The property was listed in the new cadastre of 1756 as No. 45 in Northern Quarter, owned by brewer Søren Jensen Trille.

The property was later acquired by brewer Villads Christensen Bugge (1727–1801). Born in Jutland, he had most likely come to Copenhagen as a soldier. He had later worked as a brewery worker before establishing himself first as a grocer 8spæjhøker), then as a distiller and finally as a brewer.

On 4 May 1762, Bugge married to Karen Andersen (1723–1785). On 9 December 1785, just four months after the death of his first wife, he was married to Bertha Kirstine Michelsen (1764–1829).

At the time of the 1787 census, Villads and Birte Christine Bugge resided in the building with their one-year-old daughter	Catrina Maria Bugge, Bugge's 14-year-old son Anders Bygge (by his first wife), two brewery workers and two maids.

At the 1801 census, B. K. Bugge resided in the building with her five children (aged five to 15), two brewery workers, a caretaker a male servant and two maids.

The property was listed in the new cadastre of 1806 as No. 39 in Northern Quarter, owned by brewer Bering. The following year, his property was destroyed during the British bombardment of Copenhagen in 1807.

===Lassen and the new building===
The present building on the site was constructed in 1838-39 for black smith Hans Lars Larsen.

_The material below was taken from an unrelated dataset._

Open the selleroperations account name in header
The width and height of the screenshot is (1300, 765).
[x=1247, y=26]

Lassen's property was home to six households at the 1840 census. Hans Lars Larsen resided on the first floor of the rear wing. He lived there with his wife Oline Johanne Larsen (née Rasmussen), their six children (aged one to 18), an apprentice, two male servants and two maids. Richardt Dyrhauge (1799–1873), a senior clerk, resided on the ground floor of the front wing with his wife Kristine Pagh, their two children (aged four and seven) and one maid. Vilhelmine von Barner, widow of a kammerjunker, resided on the first floor with two children (aged 19 and 20( and one maid. Julius Schwartzen (1802–1875), an actor at the Royal Danish Theatre, resided on the second floor with his wife Jacobine Marie Jensine (née Stolp, 1805–1809). Vilhelm Friederick Suuckenberg, a businessman (mægler), resided on the third floor with his wife Johanne Maria (née Müller) and a maid. Hans Christiansen. a hotel patron, resided on the ground floor of the rear wing with his wife Caren Petersen, their three children (aged one to 11), two maids, three caretakers, a merchant and a seemstress.

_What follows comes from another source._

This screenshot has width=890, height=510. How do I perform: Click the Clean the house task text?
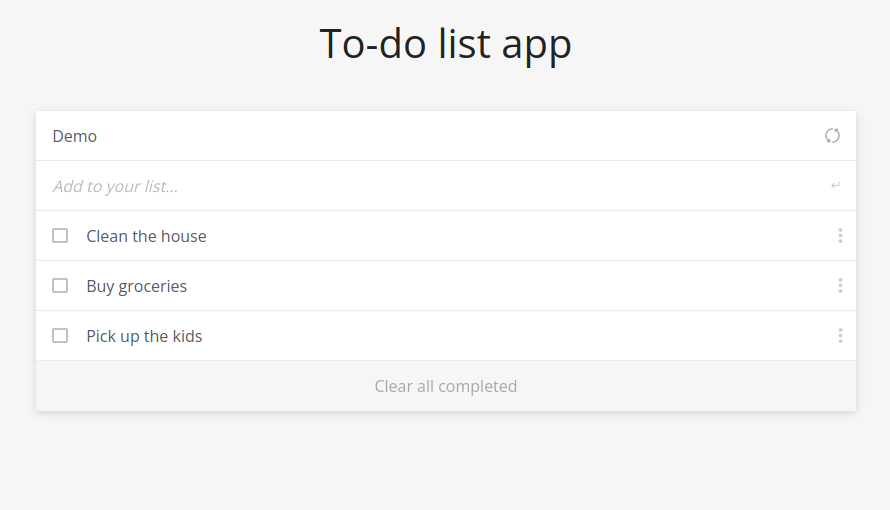(x=146, y=236)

Hans Carl Larsen	was some time later licensed as a master tanner. His property was again home to six households at the 1850 census. Lassen resided in "The Smithy" )Smedehuset) with his wife, six children (aged three three to 26), two maids, a caretaker and two lodgers (stockings merchants). The Dyrhaüge family still resided on the ground floor of the front wing. Minna Johannsen, widow of a professor, resided on the first floor with her with her 11-year-old son, a maid and the lodger William Ferdinand Wedell-Wedelsborg (law student). Harald Fæster, a captain in the Royal Danish Navy, resided on the second floor with his wife 	Hanne Justa von Alles, Marie Rützou	and one maid. Wilhelm Frederik Sunckenberg still lived on the third floor with his wife, their two youngest children (aged two and 10), their 12-year-old lodger Georg Wilhelm Gothwerdt Muller and two maids. Hans Christiansen and Caren Petersen Christiansen still lived on the ground floor of the rear wing.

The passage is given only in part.